* Exercise description *
In the entries that follow, the first line to write out is the one containing "Open 在线监控 online monitoring", and the last is the one containing "Task: Expand the ブルートフォース保護 section". Reproduce that stretch exactly, with nothing before or after it.

· · · ·

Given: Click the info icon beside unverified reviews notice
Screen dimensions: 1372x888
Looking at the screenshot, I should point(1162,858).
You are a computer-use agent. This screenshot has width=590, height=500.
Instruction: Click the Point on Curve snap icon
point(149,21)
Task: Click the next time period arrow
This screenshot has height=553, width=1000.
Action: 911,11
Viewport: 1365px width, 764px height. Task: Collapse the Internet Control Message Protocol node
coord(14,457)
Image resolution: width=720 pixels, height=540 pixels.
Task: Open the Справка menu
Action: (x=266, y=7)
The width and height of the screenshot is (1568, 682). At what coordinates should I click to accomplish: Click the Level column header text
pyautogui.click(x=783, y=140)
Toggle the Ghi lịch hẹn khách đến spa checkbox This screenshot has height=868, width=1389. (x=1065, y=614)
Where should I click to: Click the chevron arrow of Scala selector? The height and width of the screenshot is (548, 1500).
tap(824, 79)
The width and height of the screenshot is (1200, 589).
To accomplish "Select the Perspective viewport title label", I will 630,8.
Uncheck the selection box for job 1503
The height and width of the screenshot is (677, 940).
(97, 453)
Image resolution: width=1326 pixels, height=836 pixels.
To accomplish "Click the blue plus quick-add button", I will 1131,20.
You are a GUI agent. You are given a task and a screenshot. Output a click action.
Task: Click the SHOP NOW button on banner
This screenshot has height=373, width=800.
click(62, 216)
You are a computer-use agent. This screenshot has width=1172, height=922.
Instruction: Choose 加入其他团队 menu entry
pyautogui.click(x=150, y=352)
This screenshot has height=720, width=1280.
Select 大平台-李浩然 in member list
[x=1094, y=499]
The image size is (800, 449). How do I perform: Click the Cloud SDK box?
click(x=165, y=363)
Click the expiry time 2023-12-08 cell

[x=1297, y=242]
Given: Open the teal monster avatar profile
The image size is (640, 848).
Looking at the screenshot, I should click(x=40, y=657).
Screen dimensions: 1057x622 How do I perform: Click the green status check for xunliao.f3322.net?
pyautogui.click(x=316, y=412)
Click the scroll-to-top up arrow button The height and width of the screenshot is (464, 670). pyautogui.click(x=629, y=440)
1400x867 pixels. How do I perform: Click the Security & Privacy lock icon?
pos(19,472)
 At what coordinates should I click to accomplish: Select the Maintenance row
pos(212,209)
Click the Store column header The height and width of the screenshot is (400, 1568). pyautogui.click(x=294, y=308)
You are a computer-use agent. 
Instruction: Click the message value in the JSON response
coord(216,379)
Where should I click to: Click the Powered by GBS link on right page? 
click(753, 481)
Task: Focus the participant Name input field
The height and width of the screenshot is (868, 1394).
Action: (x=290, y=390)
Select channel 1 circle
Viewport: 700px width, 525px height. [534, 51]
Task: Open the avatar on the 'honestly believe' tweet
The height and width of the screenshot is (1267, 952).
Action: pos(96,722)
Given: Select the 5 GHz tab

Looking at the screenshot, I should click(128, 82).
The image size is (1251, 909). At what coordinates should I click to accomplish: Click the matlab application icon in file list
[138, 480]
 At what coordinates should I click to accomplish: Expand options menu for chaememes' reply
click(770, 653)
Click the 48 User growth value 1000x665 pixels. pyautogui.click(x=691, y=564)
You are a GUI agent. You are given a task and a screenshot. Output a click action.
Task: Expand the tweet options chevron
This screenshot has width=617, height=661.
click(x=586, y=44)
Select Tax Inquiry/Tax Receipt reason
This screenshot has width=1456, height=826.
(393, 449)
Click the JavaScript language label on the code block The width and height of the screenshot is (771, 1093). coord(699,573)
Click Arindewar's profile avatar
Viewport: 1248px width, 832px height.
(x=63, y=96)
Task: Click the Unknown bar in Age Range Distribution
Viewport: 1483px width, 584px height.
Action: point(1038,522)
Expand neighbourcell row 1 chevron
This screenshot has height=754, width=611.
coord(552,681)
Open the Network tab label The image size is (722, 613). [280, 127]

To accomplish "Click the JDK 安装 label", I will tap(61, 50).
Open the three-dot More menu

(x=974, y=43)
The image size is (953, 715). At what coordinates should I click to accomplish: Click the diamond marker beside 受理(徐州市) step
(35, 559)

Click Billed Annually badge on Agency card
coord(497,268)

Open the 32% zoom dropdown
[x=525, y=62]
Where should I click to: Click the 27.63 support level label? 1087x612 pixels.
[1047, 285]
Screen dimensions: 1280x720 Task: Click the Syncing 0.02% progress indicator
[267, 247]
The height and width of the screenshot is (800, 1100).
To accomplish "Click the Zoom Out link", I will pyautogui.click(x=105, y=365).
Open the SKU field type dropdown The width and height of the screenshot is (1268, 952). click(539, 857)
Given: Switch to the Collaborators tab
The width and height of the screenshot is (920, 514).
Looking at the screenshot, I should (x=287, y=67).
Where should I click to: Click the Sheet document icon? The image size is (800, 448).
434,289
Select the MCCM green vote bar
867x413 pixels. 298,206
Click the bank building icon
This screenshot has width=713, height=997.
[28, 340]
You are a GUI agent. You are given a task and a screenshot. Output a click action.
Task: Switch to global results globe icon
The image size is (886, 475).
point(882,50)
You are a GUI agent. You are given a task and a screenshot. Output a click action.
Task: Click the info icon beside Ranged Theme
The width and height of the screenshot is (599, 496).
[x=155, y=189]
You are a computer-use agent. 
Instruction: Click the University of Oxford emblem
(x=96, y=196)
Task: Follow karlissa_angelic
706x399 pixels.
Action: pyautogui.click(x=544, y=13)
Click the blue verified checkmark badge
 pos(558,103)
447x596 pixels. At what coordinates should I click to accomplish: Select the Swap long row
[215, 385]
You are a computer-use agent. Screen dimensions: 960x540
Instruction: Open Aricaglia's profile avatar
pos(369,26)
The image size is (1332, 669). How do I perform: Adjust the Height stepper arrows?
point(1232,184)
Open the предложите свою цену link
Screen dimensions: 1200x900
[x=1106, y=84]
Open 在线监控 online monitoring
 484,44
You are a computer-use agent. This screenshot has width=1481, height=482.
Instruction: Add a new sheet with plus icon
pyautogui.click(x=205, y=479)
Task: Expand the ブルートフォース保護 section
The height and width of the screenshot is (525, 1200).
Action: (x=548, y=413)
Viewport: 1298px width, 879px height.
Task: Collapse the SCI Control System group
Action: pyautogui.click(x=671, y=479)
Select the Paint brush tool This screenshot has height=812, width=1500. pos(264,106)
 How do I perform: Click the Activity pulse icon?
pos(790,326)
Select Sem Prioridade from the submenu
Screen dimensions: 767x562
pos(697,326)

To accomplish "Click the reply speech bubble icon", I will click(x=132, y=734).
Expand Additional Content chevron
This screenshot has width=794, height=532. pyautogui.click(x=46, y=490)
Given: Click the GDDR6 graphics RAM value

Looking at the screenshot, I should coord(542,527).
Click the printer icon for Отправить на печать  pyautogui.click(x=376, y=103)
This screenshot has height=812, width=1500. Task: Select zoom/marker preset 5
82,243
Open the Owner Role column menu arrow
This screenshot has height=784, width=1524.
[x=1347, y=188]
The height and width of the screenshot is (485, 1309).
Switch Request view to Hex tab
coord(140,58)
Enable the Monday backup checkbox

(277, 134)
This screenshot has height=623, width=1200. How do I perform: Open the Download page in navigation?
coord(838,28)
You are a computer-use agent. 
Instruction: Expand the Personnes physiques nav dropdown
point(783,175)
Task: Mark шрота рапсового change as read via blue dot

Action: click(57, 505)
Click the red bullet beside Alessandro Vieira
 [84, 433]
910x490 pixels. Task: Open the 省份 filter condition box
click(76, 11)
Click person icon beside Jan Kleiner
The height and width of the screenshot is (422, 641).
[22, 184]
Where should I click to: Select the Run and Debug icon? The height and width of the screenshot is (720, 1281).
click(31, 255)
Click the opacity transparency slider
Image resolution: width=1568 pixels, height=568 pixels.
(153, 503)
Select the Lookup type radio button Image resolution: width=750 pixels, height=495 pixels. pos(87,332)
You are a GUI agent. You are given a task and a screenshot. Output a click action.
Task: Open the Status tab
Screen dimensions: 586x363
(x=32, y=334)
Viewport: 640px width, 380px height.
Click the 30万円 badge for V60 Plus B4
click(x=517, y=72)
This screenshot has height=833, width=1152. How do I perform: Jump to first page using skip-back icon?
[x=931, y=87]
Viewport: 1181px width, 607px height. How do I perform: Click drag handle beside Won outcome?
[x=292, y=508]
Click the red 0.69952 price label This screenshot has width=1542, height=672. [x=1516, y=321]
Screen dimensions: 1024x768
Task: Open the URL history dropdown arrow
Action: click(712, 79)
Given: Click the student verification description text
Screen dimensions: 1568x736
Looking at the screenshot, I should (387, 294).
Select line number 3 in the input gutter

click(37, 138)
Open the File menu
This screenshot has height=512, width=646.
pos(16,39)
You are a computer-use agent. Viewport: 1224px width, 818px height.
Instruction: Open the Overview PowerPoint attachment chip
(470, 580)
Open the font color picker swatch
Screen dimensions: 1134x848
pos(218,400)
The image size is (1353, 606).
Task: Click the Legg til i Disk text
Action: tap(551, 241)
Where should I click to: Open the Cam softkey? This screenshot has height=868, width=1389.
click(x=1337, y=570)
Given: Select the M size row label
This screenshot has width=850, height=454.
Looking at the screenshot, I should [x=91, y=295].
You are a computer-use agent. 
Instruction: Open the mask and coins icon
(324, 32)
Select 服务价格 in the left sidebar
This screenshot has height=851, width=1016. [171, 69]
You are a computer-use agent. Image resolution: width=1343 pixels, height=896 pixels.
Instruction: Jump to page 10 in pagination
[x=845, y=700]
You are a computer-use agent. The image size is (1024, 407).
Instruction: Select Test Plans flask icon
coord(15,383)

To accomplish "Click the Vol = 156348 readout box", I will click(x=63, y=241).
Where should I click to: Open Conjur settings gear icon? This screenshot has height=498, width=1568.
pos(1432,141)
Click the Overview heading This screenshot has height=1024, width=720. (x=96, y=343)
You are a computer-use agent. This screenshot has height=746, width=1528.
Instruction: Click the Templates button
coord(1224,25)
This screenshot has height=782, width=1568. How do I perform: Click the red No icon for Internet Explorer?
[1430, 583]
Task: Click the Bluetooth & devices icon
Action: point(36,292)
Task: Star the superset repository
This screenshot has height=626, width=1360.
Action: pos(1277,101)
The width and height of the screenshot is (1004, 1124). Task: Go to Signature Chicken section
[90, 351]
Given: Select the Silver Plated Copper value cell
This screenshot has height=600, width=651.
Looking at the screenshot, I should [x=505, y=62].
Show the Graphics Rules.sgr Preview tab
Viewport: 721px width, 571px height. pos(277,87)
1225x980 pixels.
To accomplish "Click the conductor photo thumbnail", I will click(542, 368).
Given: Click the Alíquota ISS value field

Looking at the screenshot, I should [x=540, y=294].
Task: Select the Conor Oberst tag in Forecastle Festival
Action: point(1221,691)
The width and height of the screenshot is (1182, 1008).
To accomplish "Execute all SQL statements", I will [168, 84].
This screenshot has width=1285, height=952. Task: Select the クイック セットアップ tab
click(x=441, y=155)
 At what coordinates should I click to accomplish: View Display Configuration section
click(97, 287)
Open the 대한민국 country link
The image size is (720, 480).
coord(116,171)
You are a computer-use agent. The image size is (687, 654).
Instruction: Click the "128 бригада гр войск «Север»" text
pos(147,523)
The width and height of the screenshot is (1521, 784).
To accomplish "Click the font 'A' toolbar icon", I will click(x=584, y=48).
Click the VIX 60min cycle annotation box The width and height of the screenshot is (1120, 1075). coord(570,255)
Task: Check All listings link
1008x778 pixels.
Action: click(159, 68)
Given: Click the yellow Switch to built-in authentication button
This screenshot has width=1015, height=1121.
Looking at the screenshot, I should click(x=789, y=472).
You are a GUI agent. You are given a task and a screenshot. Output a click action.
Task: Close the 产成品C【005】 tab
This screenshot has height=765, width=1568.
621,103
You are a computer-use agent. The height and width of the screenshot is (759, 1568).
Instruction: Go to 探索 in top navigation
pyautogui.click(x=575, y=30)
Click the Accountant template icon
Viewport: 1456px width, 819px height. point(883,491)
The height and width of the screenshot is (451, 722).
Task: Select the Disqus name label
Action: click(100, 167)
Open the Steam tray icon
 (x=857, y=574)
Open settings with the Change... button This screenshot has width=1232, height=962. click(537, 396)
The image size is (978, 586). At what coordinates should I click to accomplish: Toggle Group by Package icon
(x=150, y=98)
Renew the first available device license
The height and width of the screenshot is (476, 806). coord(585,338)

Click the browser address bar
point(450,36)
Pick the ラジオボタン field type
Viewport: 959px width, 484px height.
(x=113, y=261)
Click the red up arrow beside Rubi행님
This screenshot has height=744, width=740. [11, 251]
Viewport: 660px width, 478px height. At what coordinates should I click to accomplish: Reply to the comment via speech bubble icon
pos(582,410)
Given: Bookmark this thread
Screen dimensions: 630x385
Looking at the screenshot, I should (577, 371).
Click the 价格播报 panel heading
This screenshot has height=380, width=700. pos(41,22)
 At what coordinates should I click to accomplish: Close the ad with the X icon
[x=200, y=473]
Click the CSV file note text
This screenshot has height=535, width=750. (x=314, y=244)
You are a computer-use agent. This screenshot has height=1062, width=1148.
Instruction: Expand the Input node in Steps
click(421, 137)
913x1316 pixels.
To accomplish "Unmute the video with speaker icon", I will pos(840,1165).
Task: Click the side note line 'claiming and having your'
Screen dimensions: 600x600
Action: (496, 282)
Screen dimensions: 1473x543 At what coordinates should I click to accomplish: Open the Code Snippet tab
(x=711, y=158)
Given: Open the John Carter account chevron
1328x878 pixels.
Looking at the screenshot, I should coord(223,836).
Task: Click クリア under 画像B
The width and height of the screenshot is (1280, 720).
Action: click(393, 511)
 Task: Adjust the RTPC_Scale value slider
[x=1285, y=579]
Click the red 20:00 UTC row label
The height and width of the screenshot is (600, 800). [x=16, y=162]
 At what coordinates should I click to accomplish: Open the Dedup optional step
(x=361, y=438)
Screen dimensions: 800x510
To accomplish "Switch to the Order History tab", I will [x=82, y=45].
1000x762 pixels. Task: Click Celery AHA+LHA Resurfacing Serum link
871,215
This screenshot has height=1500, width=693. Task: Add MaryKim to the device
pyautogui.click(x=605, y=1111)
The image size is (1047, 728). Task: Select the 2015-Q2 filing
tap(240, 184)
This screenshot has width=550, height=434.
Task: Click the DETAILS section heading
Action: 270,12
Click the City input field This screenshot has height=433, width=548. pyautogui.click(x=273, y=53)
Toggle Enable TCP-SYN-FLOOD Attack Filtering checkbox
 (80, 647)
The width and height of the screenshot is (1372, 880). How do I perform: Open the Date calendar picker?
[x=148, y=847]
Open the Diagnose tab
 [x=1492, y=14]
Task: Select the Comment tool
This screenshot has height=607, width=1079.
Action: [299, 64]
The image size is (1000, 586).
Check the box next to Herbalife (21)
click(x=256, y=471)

· · · ·

* Task response *
Open 在线监控 online monitoring
 484,44
You are a computer-use agent. This screenshot has width=1481, height=482.
Instruction: Add a new sheet with plus icon
pyautogui.click(x=205, y=479)
Task: Expand the ブルートフォース保護 section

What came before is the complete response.